Une puissance politique
En 1909, les syndicats nationaux sont assez forts pour battre le Parti libéral dans Saint-Sauveur et envoyer Joseph-Alphonse Langlois, un cordonnier, à l’Assemblée législative. La petite histoire veut que les syndiqués de la basse-ville fussent frustrés que les libéraux osent présenter un avocat, et non un ouvrier, dans le seul comté où la classe ouvrière était dominante. Par contre, à l’élection suivante, n’étant pas satisfait du rendement de leur élu, ils ont tenté de le remplacer par Omer Brunet, mais ils n’ont pas été capables (les libéraux n’ayant présenté personne contre le député sortant).

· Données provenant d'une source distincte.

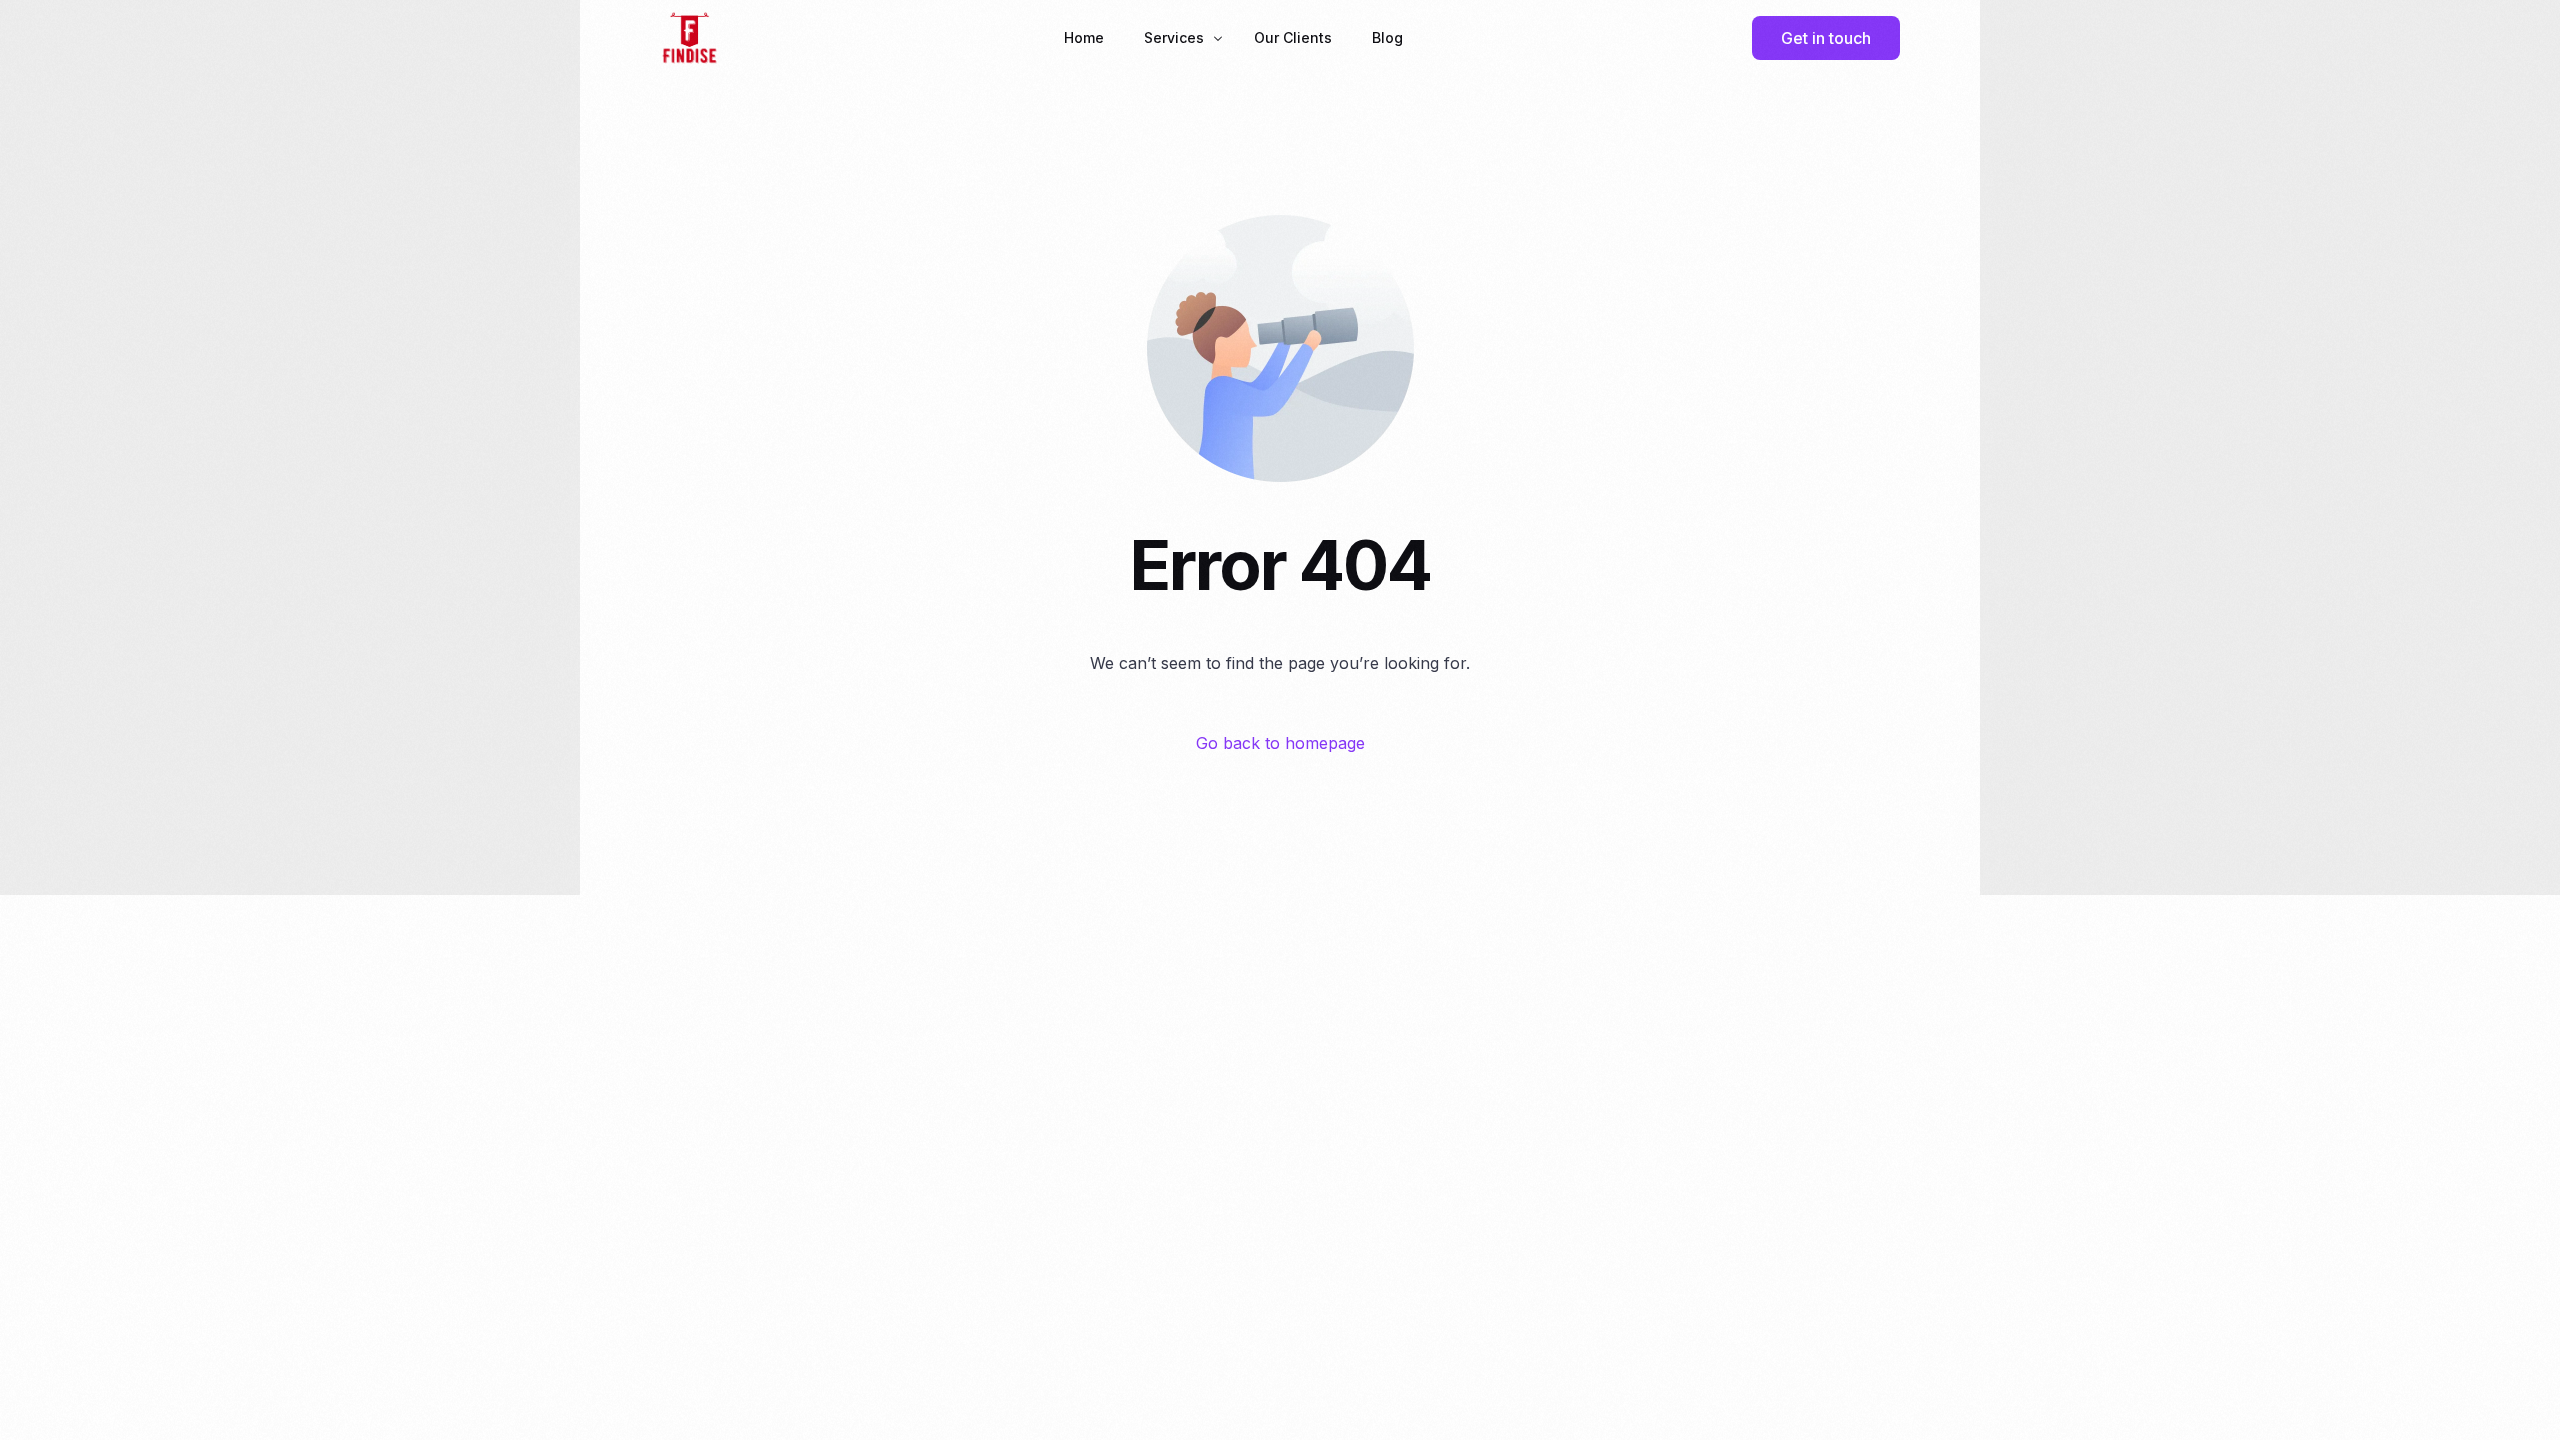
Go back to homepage (1280, 743)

Notons que le district no 2 de Saint-Sauveur ainsi que le comté provincial du même nom a été représenté de 1914 à 1927 au municipal et de 1924 à 1927 à l’assemblée législative par Pierre Bertrand, l’ancien président de l’Union des cordonniers-machinistes, qui se présentait alors sous la bannière du Parti ouvrier. Il faut toutefois rappeler que l’élu a basculé dans le camp du Parti conservateur et de l’Union nationale dans les années 1930, ce qui est moins glorieux.